Merging all Articles
I scheduled this notebook for 3 times a week. Then merged every dataframe into one big dataset called 'combined.csv'. Before merging datasets, each data is cleaned in their individual notebooks. All dates were converted into datetime. Missing descriptions were replaced with 'No Description', nans in the category columns were filled. After merging, the dataframe is also cleaned to drop duplicates, drop excess columns that were created when merged.
/tmp/ipykernel_73/2806525063.py:1: SettingWithCopyWarning: A value is trying to be set on a copy of a slice from a DataFrame See the caveats in the documentation: https://pandas.pydata.org/pandas-docs/stable/user_guide/indexing.html#returning-a-view-versus-a-copy combined['Category'][102:137] = combined['Category'][102:137].fillna('International')
Find Old/New Rows
When I though I had a good amount of articles to train (804 articles) I manually inserted 1's an 0's into a target column of that dataset which shows which articles I would want to send out to people and which ones I wouldn't and named that dataset 'combined_csv'.

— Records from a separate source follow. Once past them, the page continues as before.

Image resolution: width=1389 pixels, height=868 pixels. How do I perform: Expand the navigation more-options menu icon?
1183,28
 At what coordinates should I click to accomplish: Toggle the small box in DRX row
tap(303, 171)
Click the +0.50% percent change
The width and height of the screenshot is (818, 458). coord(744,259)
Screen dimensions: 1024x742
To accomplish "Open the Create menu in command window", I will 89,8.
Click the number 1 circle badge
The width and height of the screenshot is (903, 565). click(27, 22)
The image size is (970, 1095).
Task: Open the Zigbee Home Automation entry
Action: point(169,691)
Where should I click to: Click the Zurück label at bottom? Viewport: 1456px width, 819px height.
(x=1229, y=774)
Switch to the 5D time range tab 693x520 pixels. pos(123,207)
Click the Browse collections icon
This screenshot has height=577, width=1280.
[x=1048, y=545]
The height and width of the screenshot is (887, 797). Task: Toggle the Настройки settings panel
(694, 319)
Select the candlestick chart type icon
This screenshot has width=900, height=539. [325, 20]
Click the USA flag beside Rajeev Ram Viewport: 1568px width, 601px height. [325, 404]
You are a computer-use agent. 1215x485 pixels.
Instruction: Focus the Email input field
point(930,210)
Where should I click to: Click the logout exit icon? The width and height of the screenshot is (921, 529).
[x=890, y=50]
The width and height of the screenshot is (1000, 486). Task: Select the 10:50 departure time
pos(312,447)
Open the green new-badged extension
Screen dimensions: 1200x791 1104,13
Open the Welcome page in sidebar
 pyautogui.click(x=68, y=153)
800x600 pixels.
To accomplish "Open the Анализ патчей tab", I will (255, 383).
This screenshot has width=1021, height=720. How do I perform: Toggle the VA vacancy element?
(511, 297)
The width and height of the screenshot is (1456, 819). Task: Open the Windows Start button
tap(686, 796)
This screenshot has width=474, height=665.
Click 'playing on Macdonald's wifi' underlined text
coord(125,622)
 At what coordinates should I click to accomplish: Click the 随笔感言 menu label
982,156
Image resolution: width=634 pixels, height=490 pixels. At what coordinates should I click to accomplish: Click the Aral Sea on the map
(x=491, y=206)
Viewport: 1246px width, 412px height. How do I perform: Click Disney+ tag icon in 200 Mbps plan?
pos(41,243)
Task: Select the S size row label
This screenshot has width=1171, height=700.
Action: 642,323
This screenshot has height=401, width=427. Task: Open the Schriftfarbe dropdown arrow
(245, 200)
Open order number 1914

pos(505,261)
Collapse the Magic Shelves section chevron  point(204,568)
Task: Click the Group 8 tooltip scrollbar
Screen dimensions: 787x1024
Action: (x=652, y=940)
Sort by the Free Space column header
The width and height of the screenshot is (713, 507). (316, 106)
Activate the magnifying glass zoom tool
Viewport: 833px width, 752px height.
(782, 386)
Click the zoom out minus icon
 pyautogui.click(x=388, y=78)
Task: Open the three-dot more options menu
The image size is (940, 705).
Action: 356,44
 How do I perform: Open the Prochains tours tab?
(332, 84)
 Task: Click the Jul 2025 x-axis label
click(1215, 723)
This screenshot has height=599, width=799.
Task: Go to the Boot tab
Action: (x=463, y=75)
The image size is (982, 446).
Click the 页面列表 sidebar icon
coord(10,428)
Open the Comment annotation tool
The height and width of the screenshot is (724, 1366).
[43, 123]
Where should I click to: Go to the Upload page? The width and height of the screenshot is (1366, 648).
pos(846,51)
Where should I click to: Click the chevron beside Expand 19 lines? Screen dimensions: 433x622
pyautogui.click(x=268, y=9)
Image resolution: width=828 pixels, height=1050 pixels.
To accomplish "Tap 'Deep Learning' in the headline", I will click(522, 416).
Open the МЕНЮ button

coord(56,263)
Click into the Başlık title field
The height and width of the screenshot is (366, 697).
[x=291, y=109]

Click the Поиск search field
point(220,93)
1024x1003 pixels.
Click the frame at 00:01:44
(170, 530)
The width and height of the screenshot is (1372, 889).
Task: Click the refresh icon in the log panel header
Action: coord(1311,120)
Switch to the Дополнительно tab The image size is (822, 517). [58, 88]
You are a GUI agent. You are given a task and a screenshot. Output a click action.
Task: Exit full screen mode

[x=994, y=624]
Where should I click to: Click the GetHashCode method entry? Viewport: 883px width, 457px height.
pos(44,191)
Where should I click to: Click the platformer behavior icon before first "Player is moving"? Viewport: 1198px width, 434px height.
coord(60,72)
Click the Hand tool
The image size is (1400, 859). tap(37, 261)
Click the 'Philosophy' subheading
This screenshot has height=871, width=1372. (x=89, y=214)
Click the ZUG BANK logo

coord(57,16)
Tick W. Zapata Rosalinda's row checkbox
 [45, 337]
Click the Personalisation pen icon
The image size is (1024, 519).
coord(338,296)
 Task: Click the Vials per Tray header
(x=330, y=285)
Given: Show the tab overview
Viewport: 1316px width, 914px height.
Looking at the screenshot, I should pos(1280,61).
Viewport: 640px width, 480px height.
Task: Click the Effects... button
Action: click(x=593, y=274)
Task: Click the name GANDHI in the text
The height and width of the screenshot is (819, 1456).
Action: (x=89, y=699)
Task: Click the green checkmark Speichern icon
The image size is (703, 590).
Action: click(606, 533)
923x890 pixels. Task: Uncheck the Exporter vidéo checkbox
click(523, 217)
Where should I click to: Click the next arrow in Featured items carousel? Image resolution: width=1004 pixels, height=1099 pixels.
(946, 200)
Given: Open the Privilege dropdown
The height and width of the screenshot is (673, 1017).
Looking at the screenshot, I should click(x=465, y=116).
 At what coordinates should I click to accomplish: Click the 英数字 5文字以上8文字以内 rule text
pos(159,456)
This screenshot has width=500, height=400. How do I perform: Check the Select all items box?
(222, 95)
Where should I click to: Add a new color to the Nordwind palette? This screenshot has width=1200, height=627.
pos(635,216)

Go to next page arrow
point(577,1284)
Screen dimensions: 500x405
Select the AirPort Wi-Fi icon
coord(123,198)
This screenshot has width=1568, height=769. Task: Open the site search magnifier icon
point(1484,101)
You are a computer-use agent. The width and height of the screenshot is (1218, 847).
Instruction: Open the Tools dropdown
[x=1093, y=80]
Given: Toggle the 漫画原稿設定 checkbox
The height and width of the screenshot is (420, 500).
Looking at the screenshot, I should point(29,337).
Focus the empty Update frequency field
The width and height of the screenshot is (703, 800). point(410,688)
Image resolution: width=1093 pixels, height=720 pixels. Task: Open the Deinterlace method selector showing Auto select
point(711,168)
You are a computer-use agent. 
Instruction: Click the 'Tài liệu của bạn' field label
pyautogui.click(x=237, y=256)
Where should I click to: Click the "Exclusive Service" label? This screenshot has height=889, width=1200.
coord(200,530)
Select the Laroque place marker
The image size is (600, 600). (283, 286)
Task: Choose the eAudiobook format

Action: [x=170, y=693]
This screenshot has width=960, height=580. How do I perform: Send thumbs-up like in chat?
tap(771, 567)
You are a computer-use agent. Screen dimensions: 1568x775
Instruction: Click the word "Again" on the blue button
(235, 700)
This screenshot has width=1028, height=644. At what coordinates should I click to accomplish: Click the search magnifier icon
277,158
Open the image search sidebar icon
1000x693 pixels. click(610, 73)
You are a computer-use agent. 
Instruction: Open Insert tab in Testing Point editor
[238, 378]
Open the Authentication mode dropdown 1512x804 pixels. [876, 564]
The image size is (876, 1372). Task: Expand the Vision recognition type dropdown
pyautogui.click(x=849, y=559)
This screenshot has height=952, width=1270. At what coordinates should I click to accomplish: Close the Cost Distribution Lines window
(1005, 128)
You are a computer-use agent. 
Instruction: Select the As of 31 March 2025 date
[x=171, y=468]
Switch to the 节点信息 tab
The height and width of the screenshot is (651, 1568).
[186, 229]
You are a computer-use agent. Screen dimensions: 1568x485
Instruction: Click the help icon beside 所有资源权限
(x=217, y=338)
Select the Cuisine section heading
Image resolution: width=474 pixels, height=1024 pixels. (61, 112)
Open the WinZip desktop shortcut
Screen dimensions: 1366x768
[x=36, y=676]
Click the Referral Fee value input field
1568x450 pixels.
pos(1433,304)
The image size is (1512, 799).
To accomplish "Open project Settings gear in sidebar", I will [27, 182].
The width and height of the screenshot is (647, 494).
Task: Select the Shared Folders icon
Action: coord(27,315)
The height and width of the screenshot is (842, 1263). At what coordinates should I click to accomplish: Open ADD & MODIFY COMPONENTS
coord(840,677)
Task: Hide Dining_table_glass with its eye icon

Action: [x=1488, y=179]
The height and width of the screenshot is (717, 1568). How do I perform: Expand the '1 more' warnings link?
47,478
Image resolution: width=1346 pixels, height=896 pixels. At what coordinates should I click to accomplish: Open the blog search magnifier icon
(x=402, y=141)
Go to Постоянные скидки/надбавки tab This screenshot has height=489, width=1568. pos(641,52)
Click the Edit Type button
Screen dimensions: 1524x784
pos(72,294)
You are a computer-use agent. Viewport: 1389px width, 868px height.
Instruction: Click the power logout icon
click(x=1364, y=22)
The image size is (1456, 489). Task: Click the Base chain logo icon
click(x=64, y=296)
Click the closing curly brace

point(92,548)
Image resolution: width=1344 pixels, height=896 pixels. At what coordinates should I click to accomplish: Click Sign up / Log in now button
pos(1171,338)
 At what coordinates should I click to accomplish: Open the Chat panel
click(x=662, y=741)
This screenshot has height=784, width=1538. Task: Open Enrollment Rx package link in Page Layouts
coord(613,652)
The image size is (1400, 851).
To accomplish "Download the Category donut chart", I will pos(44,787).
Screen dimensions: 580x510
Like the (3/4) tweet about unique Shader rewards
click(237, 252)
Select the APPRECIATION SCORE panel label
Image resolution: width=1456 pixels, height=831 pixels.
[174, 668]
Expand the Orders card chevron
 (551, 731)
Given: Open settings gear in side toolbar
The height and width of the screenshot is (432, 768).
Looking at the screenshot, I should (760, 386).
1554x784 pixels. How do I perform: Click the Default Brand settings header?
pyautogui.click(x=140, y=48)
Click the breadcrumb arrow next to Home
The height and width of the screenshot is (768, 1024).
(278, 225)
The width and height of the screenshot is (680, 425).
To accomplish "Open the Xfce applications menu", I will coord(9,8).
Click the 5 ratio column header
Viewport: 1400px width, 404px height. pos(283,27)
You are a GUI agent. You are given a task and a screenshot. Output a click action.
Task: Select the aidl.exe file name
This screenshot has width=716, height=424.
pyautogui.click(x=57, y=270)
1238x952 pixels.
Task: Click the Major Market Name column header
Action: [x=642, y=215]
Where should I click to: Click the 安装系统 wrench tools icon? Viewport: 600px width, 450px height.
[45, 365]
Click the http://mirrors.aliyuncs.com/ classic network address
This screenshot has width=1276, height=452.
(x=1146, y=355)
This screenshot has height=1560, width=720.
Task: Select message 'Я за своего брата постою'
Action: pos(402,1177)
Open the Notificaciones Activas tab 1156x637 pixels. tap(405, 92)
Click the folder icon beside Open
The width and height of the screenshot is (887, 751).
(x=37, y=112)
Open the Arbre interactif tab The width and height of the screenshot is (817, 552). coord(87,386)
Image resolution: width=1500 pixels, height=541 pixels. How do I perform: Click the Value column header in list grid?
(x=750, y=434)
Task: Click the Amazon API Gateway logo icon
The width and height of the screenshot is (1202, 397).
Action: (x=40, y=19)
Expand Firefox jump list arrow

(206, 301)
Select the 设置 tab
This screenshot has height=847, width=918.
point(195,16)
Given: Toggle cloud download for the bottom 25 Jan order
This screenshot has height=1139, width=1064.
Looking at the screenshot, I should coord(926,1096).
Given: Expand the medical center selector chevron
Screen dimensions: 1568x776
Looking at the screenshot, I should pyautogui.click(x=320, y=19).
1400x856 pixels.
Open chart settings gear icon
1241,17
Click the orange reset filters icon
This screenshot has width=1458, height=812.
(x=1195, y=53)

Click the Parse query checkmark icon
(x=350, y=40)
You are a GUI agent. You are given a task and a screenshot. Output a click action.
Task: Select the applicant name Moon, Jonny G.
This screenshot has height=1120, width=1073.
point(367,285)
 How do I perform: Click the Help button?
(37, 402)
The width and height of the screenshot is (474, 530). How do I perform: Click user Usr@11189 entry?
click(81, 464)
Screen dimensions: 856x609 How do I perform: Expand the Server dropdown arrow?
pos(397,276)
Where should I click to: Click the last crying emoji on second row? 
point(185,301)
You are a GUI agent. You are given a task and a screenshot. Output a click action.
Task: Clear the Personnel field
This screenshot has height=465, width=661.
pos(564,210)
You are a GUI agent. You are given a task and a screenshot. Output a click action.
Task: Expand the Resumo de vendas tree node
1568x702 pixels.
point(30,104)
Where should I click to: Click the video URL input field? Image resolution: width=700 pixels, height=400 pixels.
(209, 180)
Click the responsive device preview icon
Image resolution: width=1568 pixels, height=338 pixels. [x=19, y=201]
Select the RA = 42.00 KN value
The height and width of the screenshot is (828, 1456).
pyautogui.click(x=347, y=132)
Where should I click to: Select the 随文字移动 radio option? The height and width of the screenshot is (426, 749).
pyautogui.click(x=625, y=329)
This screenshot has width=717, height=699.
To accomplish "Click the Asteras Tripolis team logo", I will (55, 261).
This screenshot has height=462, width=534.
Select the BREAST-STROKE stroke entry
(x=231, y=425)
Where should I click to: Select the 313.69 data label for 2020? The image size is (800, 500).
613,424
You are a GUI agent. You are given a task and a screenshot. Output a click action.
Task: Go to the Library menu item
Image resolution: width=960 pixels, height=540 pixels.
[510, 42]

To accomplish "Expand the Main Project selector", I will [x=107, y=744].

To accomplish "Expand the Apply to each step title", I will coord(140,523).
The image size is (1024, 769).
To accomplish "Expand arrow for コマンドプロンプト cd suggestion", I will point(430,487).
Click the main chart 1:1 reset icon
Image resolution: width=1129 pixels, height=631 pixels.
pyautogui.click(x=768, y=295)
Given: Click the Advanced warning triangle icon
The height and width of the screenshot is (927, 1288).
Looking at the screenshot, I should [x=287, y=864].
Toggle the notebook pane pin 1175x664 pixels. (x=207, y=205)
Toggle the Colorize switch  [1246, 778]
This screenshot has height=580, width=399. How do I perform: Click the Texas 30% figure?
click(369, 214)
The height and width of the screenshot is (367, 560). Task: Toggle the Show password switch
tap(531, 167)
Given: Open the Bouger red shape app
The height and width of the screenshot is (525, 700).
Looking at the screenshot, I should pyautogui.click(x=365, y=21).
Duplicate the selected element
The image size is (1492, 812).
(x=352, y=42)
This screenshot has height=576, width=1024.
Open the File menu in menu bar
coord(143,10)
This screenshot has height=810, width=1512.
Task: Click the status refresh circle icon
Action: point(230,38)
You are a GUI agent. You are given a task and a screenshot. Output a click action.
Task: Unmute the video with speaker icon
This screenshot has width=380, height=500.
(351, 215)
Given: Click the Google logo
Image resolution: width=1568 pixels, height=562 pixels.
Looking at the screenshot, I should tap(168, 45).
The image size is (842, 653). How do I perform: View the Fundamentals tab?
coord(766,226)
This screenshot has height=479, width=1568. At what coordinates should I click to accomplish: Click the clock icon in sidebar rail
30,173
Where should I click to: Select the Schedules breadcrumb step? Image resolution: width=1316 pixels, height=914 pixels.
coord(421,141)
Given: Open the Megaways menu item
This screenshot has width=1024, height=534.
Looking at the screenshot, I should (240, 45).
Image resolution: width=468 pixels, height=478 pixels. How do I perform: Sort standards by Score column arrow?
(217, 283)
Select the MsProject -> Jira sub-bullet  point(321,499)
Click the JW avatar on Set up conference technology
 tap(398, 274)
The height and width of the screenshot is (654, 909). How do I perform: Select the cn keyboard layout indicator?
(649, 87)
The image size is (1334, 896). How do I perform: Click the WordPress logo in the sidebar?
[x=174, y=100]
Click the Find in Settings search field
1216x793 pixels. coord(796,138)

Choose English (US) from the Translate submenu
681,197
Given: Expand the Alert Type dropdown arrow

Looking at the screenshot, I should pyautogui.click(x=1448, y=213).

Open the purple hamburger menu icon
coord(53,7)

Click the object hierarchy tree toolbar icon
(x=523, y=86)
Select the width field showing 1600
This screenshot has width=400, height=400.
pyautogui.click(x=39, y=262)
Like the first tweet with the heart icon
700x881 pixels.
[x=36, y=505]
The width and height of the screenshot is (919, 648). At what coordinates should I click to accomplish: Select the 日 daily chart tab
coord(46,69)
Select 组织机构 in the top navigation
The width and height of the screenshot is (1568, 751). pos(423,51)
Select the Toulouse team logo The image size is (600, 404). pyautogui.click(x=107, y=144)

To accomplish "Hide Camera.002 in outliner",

The dataset 'combined_csv' will become my old dataset, and then the newly merged dataset would just be called 'combined'. Then I loop through the files and get the recent file which would contain old and new articles. Then I would get the length of the old dataset and slice the newly combined dataset to get a dataframe called 'new_articles'. Then I save the new_article to a csv, concat the dataframe to the old dataset for when the next new articles merge it would become the old dataset.